Keywords

1 Introduction

If developers do not comply with API usage constraints in the actual software development, it will lead to API misuse or even software crash, which causes the software to be unreliable. For example, when using the File in Java, File.createNewFile(String) can only be called after File.exist() to avoid FileNotFoundException. Therefore, developers are often concerned with the solution to API misuse. In fact, whether in Github, in StackOverflow(SO), or the API reference documentation, there will be much implicit or explicit information to fix the API misuse.

The API reference documentation includes a wealth of knowledge in different aspects of the API, such as functionalities, constraints, directives, caveats, and resource specifications. The knowledge of constraint descriptions helps developers understand the correct usage of the API, making it easy to use the API. However, the constraint knowledge is scattered within the document of the API elements (e.g., class), leading to many challenges for API constraint knowledge discovery and summarization. The Q&A knowledge forum (e.g., StackOverflow) also provides related API misuse questions and answers, but questions about API misuse are not necessarily correct, and many answers are not clear [1]. There are a large number of API usage examples in Github. Through these examples, developers can quickly understand the code and modify the incorrect usage of the API. However, it is difficult to locate the API we need from the massive Github repositories. Therefore, fixing the API misuse through the above three ways is not feasible in practice.
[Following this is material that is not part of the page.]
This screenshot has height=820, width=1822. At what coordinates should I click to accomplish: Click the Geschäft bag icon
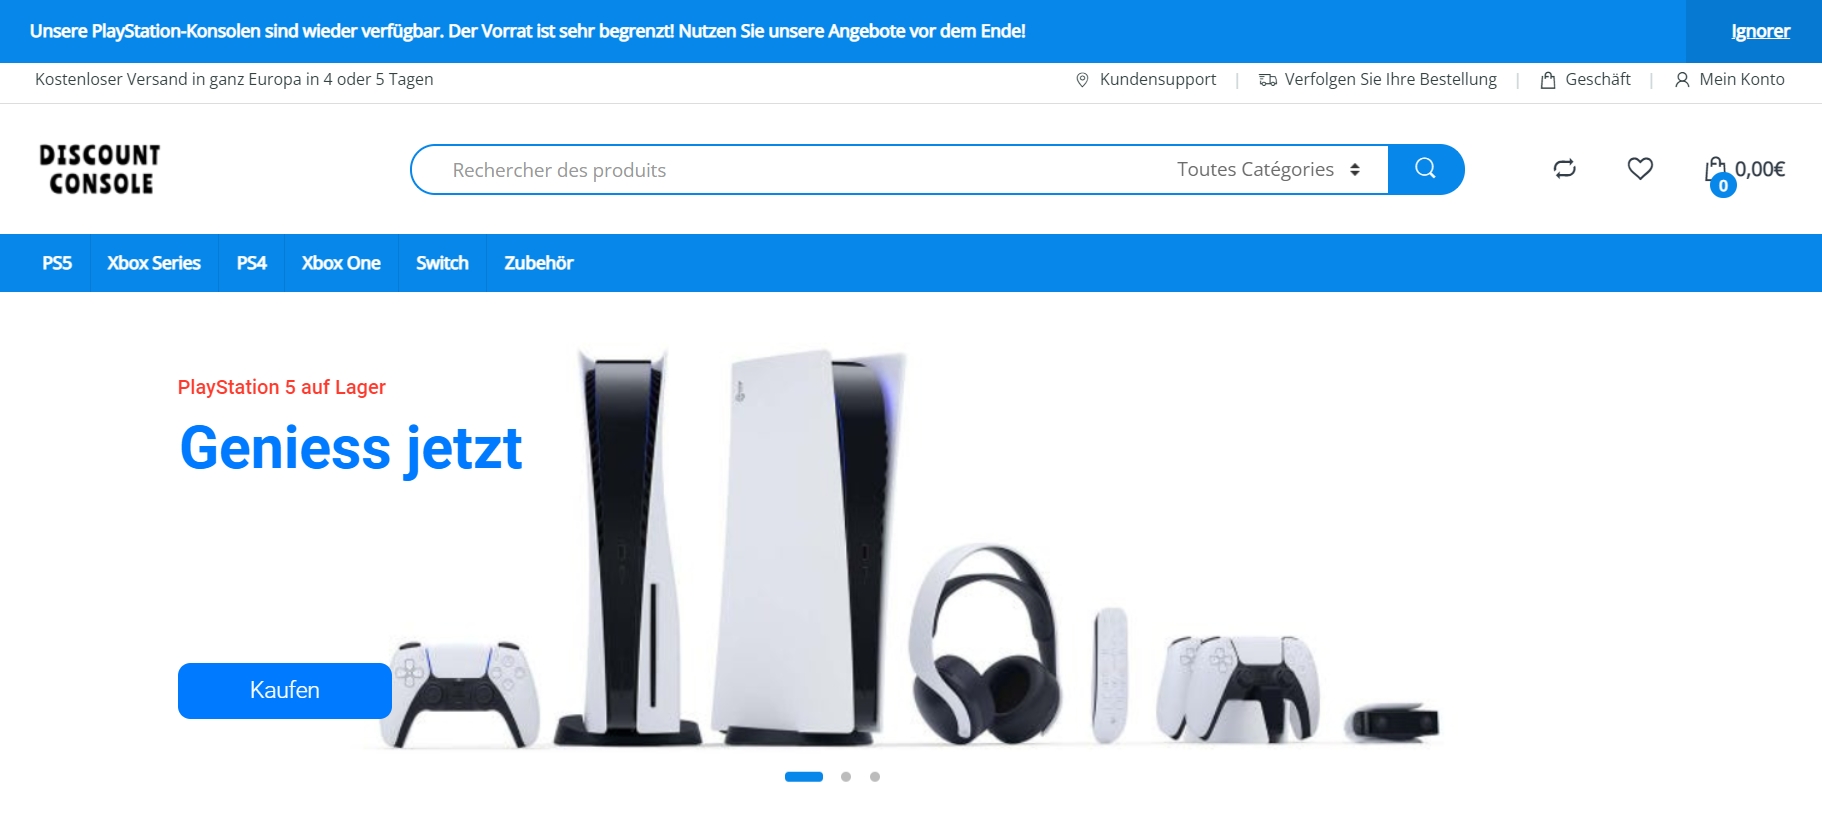(x=1548, y=80)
Inspired by the SO platform, we consider that correct code examples can better improve the efficiency and effectiveness of developers than API misuse description. Therefore, We publish a service called KG2Code, which can map an API-constraint knowledge graph to correct code examples. For a given API constraint triple, we extract correct code examples from the Java Github repositories. First, we crawl Java repositories and filter low-quality repositories by distributed software mining infrastructure [2]. And according to the class name and method name, each method in the repository can be found. Next, traverse the Abstract Syntax Trees (ASTs) of the two APIs with different constraint relations, and capture the correct code pattern of the API by converting different data such as control structure, calling sequence, guard conditions, etc. Finally, remove the part that we are not interested in by program slicing.
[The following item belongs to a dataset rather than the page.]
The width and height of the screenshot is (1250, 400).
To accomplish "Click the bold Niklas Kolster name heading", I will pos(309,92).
This paper makes the following contributions:

  1. 1.

    We expand the original API-constraint knowledge graph by adding constraint relations and merging more data;

  2. 2.

    We conduct an empirical study that reveals that correct code examples can effectively assist developers. We firstly propose an approach that can extract correct code examples from Github based on API-constraint knowledge graph, and we implement it as a visualization website;

  3. 3.

    Our manual inspection confirms the high quality of the correct examples mined by KG2Code.

2 Related Work

API pattern mining is our significant part of KG2Code. API pattern mining is divided into three parts: (1) By modeling the program as a code sequence or item set and inferring programming rules by mining frequent sequences, or frequent itemsets [3, 4]. (2) Researchers apply formal concept analysis [5] to extract the call sequence in the program [6]. (3) Researchers mine the guard conditions of APIs by applying predicate mining technology [7].

Inspired by examplecheck [7], KG2code also mines the Github software code repositories, but the difference is that we mine through specific patterns in the knowledge graph. According to the knowledge graph, the calling sequence, guard conditions, and specific conditions of the control structure of the APIs correspond to different types of constraint relations. Besides, the SMT Solver [8] is used to determine the equivalence of the guard conditions.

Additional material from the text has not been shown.